About this exercise> Leave out every picture, and return exactly the lines from the line containing "At what coordinates" through the end of the records below, both inclusive.

☆ ☆ ☆

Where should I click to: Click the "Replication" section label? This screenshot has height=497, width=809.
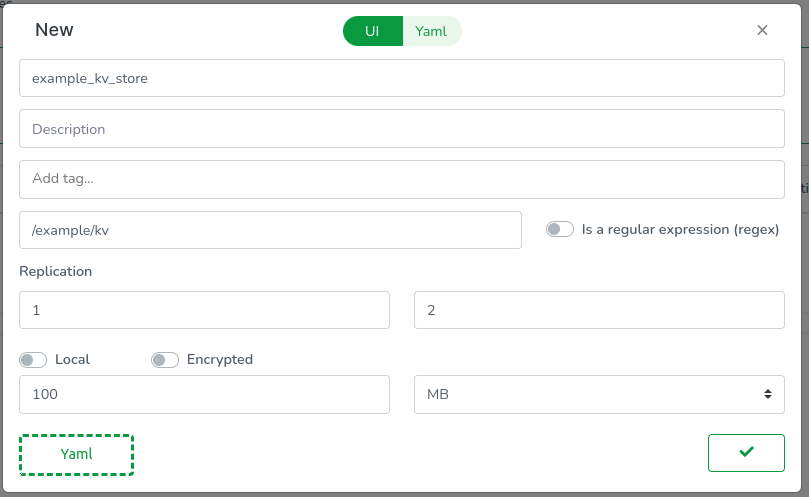point(55,271)
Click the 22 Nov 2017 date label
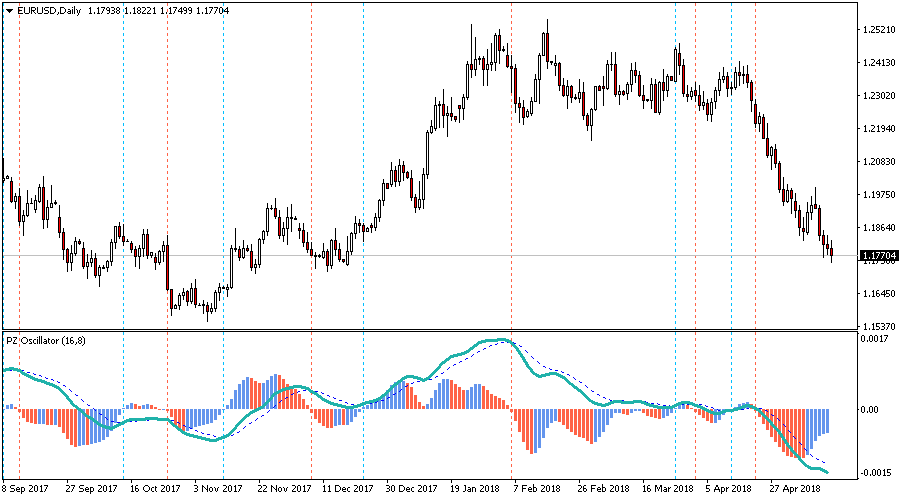 click(x=283, y=489)
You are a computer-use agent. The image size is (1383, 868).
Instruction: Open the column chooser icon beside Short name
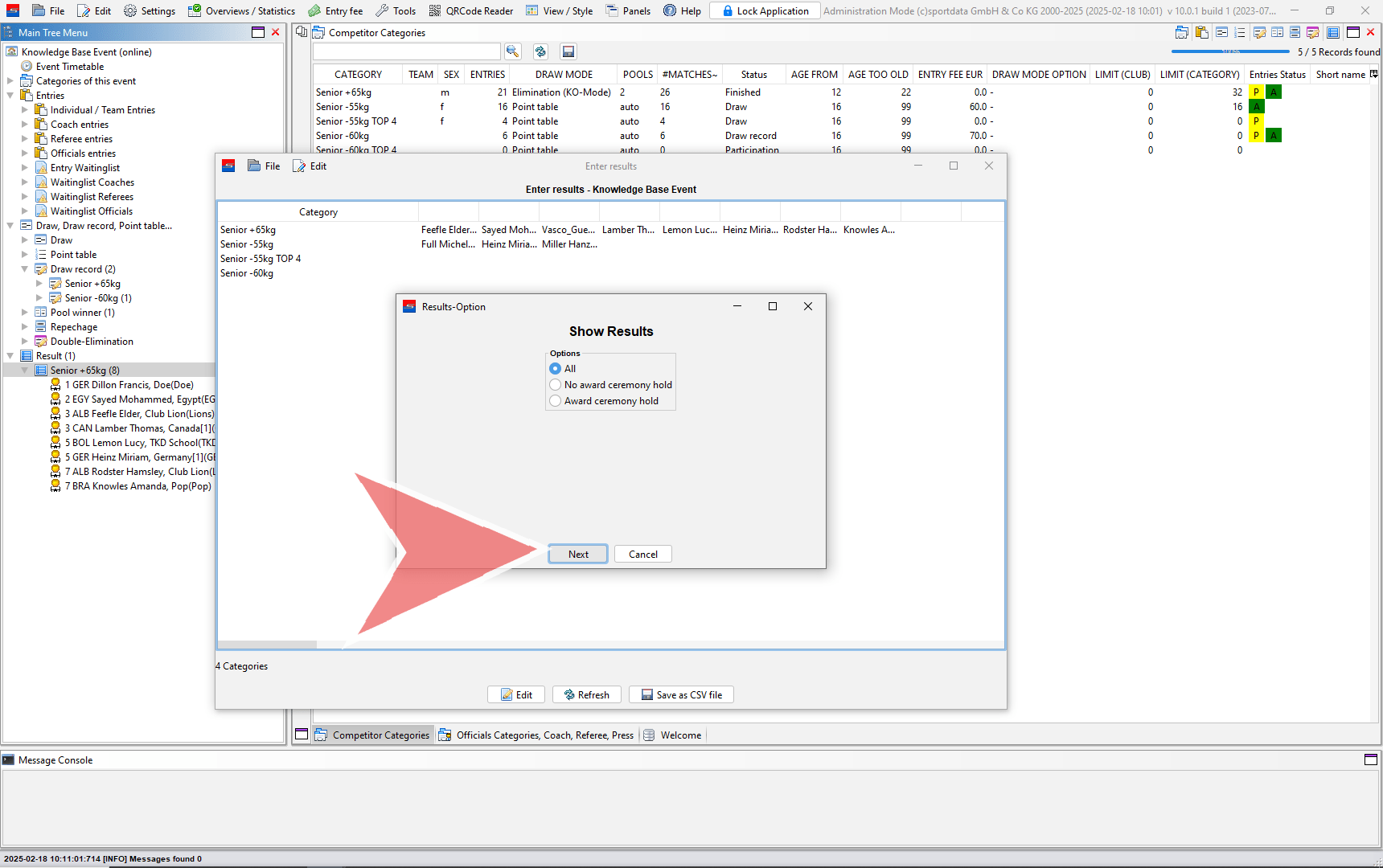point(1373,74)
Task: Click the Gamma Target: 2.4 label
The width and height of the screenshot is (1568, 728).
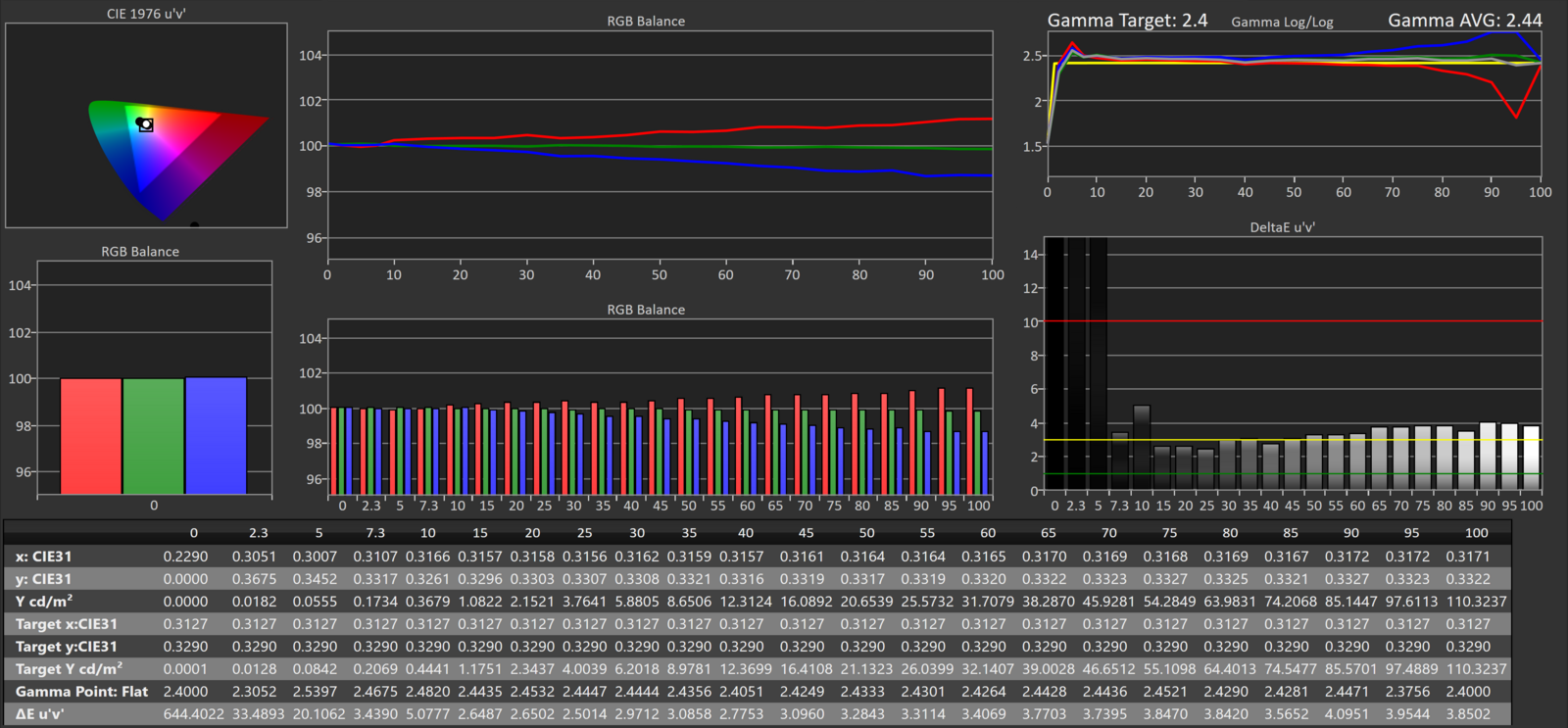Action: [x=1127, y=21]
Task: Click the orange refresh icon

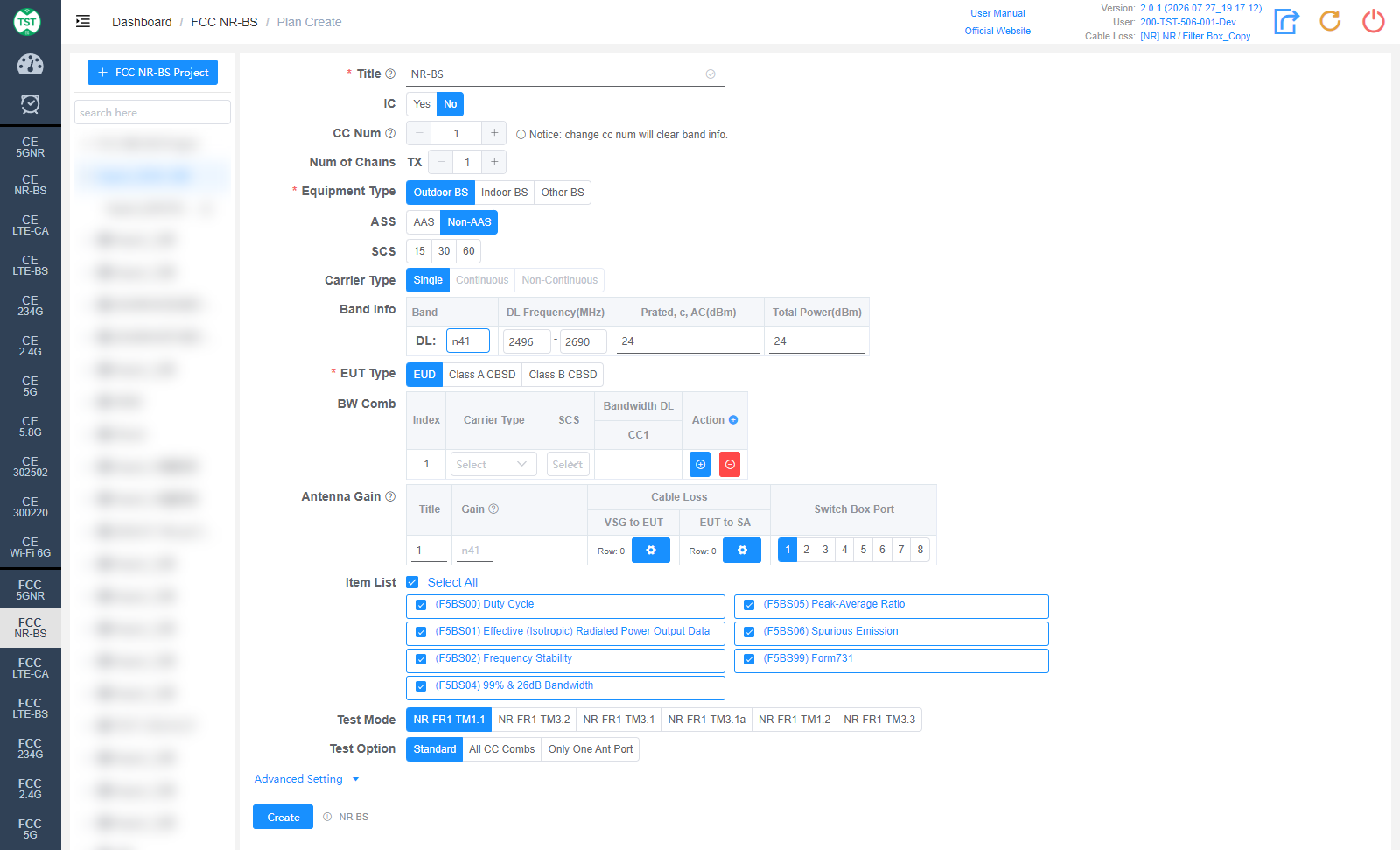Action: 1330,21
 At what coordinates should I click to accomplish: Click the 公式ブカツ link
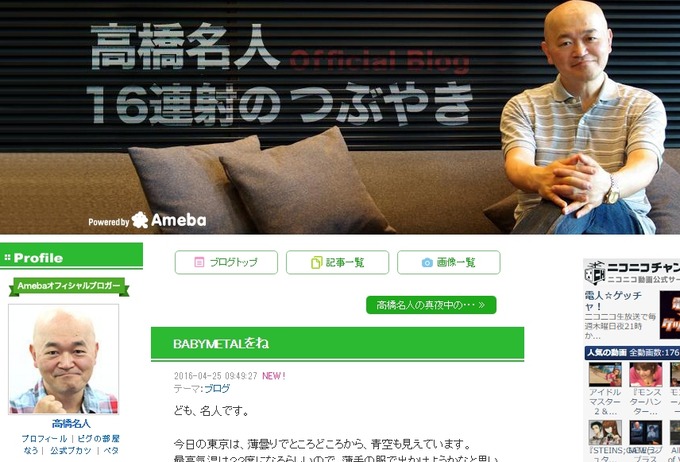[x=71, y=451]
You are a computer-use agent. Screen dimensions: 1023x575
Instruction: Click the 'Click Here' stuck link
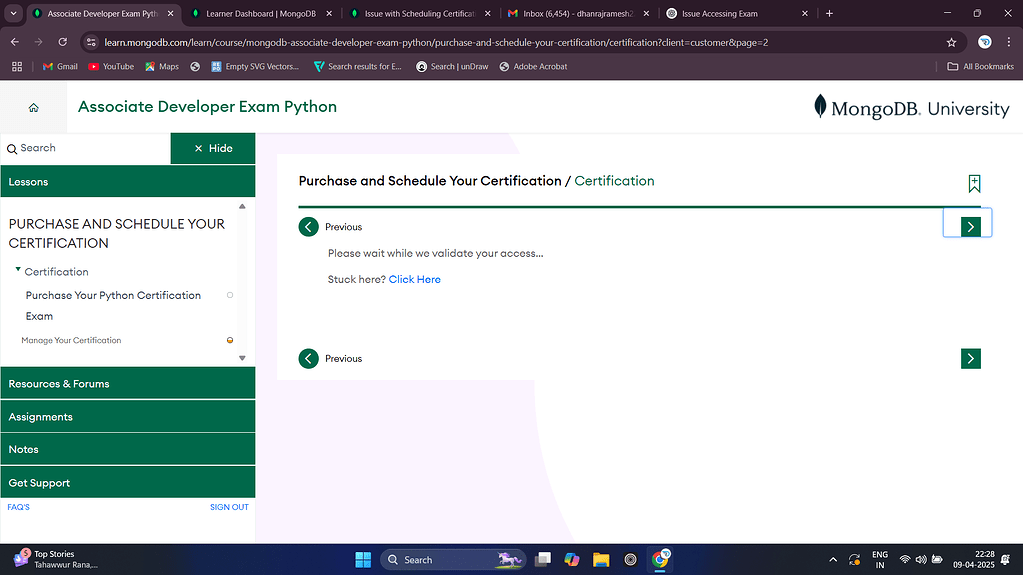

☆ ☆ ☆

Completed task>
 At what coordinates should I click to accomplish: Click the 公式ブカツ link
[x=71, y=451]
You are a computer-use agent. Screen dimensions: 1023x575
Instruction: Click the 'Click Here' stuck link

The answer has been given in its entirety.